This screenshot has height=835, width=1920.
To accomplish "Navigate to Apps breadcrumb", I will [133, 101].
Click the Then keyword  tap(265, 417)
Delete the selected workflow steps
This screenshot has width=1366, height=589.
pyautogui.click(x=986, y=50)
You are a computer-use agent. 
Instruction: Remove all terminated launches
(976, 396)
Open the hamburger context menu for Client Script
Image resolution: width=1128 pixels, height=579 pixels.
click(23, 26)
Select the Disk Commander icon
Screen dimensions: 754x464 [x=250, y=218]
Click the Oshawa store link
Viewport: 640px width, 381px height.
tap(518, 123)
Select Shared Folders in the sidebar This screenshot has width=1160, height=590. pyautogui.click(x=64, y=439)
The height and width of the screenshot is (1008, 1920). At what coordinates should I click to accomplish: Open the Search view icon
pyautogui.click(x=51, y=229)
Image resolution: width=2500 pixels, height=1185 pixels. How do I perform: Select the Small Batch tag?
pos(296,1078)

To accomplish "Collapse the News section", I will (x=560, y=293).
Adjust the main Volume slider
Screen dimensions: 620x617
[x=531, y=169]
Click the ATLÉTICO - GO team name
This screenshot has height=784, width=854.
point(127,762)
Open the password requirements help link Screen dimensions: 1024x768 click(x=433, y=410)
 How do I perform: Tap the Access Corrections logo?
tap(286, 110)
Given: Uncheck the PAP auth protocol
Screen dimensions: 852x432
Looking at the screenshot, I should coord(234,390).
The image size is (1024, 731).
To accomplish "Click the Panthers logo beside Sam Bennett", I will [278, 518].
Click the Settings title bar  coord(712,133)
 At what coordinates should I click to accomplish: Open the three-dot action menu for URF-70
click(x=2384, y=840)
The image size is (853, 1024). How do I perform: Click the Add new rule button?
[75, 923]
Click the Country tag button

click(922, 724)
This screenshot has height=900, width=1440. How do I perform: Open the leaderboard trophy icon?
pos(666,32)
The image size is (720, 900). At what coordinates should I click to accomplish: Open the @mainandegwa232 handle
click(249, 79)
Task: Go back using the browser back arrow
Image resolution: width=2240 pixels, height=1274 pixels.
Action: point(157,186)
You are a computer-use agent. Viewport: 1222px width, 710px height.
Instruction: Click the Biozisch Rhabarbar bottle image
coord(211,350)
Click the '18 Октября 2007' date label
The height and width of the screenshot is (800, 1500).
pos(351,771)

# # # #

▸ TASK TO CARRY OUT: Wherever the word "agent" turns up in the records, copy out the line it is on.

▸ TASK OUTPUT:
You are a computer-use agent. 
You are a computer-use agent. Viewport: 1222px width, 710px height.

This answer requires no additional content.